Sometime in the next month, the United States Supreme Court will rule on the constitutionality of Obama’s individual mandate, the provision forcing everyone in the United States to buy health insurance. Based on how badly this provision was defeated in the oral arguments, it will likely be struck down as unconstitutional. If the law’s most popular provision, the ban on excluding pre-existing conditions, is also struck down, Obama has nobody to blame but himself.
Obama campaigned against the individual mandate. In fact, it’s the issue he won the nomination on. Obama said four years ago: “The main difference between my plan and Senator Clinton’s plan is that she’d require the government to force you to buy health insurance.” He even ran attack ads bashing Clinton on the issue.
Once Obama was in the White House, though, his tune changed.
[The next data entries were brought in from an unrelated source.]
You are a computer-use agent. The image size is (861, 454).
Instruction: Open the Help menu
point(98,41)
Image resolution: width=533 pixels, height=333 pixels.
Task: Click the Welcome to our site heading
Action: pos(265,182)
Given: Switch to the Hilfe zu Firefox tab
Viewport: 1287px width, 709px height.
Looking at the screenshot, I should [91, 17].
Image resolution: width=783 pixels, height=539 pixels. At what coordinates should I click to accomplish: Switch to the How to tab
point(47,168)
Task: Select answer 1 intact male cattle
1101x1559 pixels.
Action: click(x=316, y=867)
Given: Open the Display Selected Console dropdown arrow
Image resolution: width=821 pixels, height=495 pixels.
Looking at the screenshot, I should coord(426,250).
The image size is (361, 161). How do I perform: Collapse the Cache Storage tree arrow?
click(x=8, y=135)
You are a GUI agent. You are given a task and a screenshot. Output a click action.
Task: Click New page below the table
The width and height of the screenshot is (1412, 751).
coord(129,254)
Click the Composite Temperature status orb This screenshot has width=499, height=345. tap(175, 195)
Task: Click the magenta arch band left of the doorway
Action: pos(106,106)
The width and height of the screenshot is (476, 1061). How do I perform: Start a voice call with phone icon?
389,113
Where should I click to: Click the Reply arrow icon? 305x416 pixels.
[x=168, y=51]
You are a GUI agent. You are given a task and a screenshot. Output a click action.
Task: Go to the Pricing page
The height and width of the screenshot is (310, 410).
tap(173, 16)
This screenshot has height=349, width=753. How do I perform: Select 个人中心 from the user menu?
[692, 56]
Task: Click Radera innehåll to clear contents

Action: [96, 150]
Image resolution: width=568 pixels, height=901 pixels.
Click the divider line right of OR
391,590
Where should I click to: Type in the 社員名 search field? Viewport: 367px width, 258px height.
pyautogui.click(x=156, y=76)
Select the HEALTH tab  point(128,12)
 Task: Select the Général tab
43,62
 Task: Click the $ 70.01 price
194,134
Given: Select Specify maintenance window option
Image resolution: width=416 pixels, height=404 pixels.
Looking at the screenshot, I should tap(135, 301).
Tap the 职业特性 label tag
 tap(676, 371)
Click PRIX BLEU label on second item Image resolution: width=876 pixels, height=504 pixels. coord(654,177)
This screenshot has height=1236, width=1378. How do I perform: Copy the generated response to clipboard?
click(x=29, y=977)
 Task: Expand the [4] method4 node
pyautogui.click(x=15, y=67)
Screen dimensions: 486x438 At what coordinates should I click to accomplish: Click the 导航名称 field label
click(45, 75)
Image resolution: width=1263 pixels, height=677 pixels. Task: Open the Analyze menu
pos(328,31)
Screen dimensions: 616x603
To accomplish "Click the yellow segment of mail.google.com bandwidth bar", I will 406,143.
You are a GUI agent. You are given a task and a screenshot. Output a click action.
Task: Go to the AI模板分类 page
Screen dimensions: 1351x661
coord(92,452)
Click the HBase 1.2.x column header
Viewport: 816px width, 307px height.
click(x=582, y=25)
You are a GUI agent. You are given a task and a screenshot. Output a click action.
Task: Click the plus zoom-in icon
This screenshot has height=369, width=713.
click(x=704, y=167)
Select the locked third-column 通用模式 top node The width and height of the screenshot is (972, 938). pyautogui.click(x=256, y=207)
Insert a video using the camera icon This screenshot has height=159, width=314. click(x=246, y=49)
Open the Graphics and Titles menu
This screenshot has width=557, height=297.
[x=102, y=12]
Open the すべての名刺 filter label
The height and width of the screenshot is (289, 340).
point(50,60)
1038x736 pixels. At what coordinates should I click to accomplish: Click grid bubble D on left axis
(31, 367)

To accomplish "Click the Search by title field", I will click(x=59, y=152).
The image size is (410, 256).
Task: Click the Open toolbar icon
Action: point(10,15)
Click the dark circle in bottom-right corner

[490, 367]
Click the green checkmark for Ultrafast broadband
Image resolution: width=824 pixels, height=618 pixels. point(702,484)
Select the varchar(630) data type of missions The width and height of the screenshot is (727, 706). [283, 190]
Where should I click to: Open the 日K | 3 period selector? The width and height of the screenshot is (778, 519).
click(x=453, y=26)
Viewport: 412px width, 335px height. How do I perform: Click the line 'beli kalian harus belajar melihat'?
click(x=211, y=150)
The mandate became the centerpiece of a corrupt deal that Obama cut with the insurance industry. They agreed to accept the ban on excluding pre-existing conditions and several other expensive, onerous regulations in exchange for a mandate forcing everyone to buy their product, and hundreds of billions of dollars of subsidies to further sweeten the pot.
Ron Suskind, who was granted insider access to the White House, explained that Obama made the deal even though “Obama, never much for the mandate, was concerned about legal challenges.”
He should have been more than concerned. He should have upheld his sworn oath to the Constitution and said no to any deal that relied on an unconstitutional mandate.
The oral arguments before the Supreme Court showed this wasn’t a close call. Even liberal commentators acknowledged it was a blowout. Jeffrey Toobin of CNN said it “was a train wreck for the Obama administration,” and Andy Serwer of far-left Mother Jones magazine added “Solicitor General Donald B. Verrilli Jr. should be grateful to the Supreme Court for refusing to allow cameras in the courtroom, because his defense of Obamacare on Tuesday may go down as one of the most spectacular flameouts in the history of the court.”
It wasn’t Verrilli’s fault. Obama was making him defend the indefensible. A federal government with the power to order citizens to purchase politically-favored goods and services is a government of unlimited, unchecked powers—a government the Constitution exists to prevent.
If the ban on pre-existing conditions falls with the mandate, as is likely, that will also be Obama’s fault. The administration’s brief to the Supreme Court argued that the 11th Circuit Court of Appeals in Atlanta “was incorrect” to let the pre-existing ban stay in effect. Without the mandate, the Obama administration argued, the pre-existing ban has to go.
Unfortunately, they are right. There is no way to solve the pre-existing condition problem through economically destructive regulations — even if you try to pay-off the insurance companies with an unconstitutional mandate. Without the mandate, as Obama acknowledged, the pre-existing ban would put most insurance companies out of business.
If the Court, as expected, rejects Obama’s unconstitutional mandate and the pre-existing condition ban he tied to it, he’ll have nobody to blame but himself. His whole corrupt approach was a dead-end, and he knew it.